[Stored items]
Start of Block

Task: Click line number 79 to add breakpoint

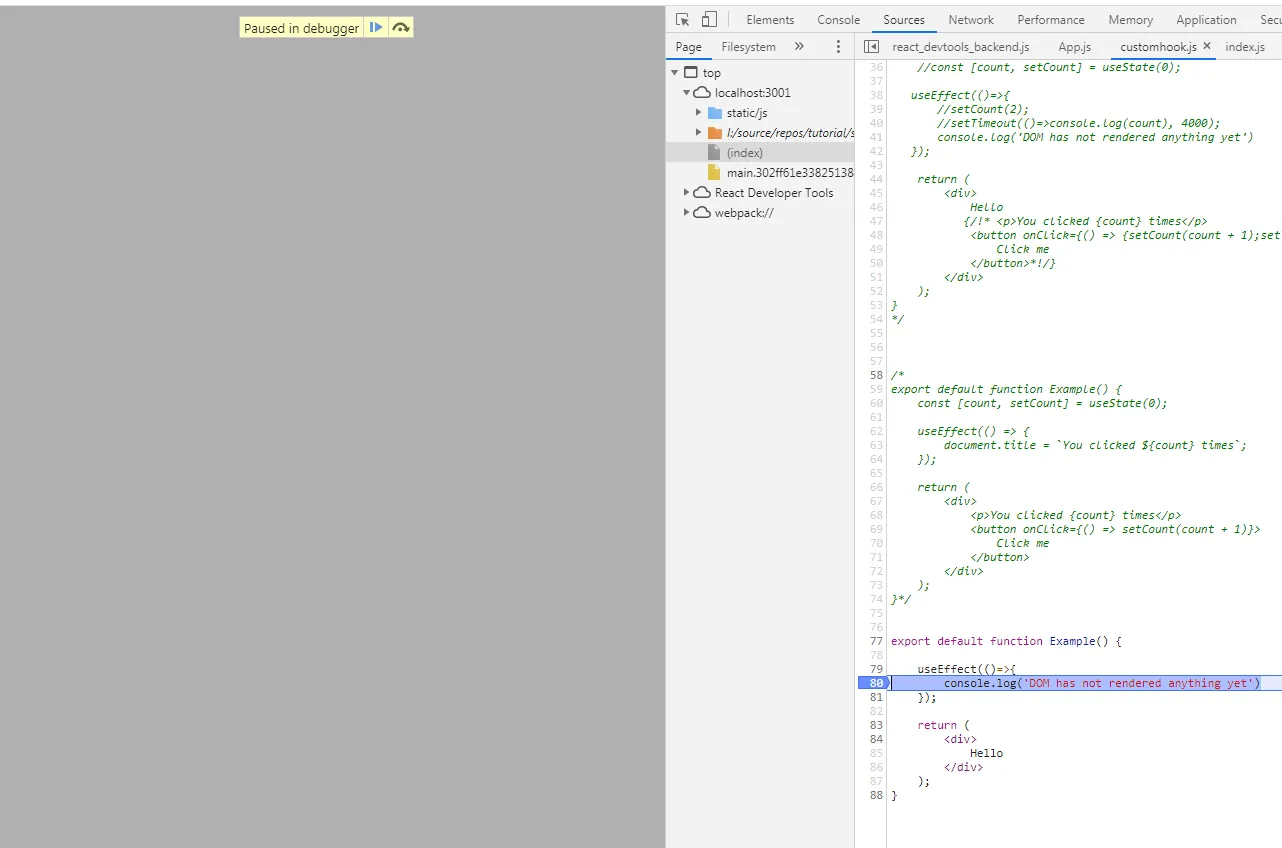Action: point(876,669)
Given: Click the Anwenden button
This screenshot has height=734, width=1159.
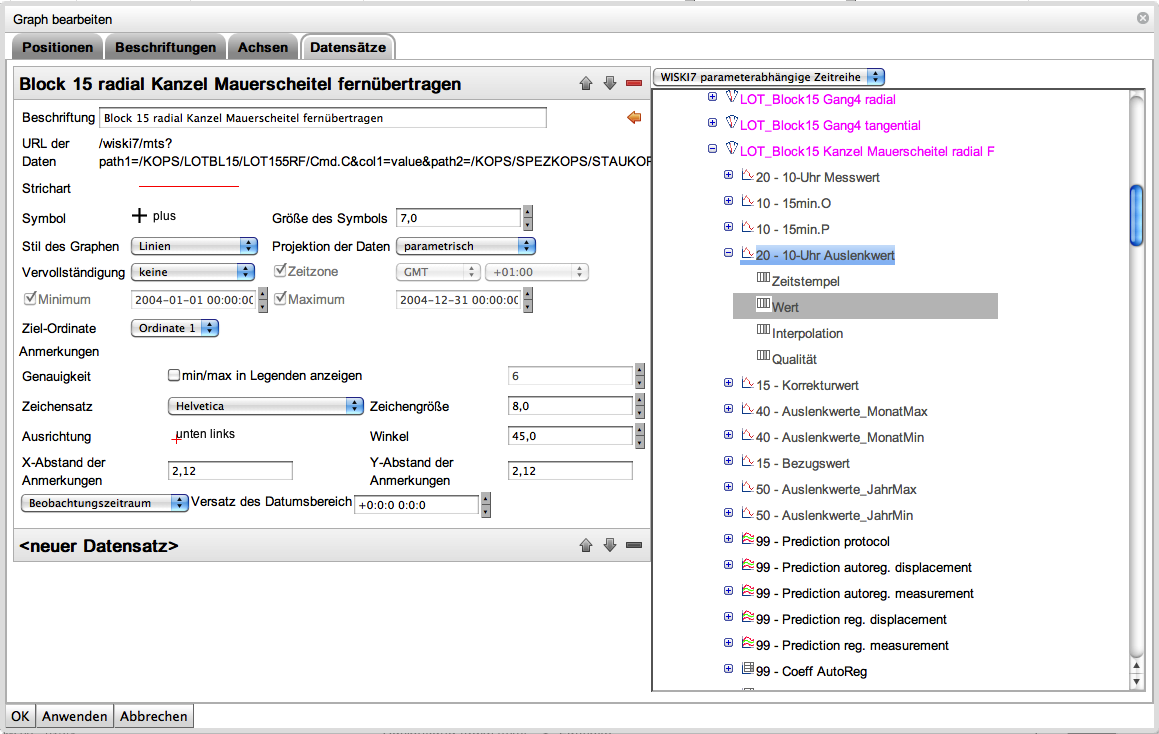Looking at the screenshot, I should 75,716.
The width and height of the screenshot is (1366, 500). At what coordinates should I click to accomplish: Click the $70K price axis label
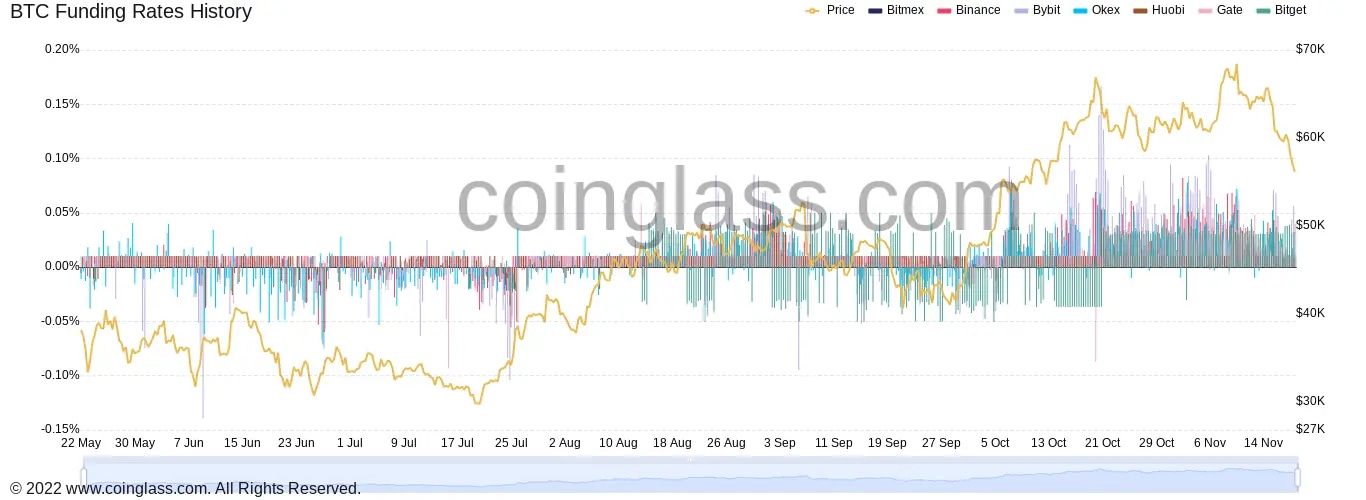pos(1310,49)
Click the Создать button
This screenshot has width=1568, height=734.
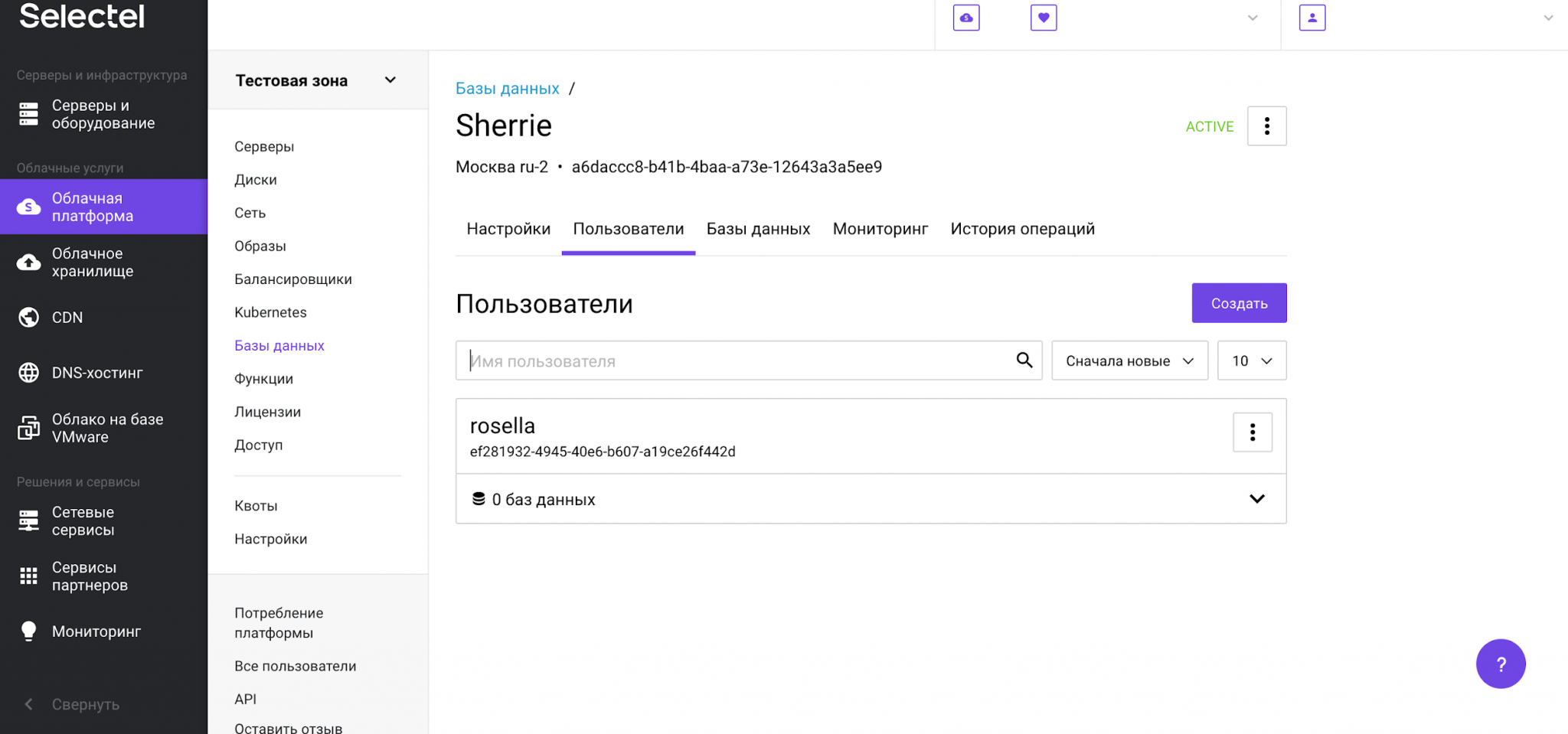click(1239, 303)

End of Block

Exercise => Each record should appear again exactly as it stands, with no picture included.

Solution to the problem =>
Task: Click line number 79 to add breakpoint

Action: point(876,669)
Given: Click the Anwenden button
This screenshot has height=734, width=1159.
Looking at the screenshot, I should 75,716.
The width and height of the screenshot is (1366, 500). At what coordinates should I click to accomplish: Click the $70K price axis label
pos(1310,49)
Click the Создать button
This screenshot has width=1568, height=734.
click(1239, 303)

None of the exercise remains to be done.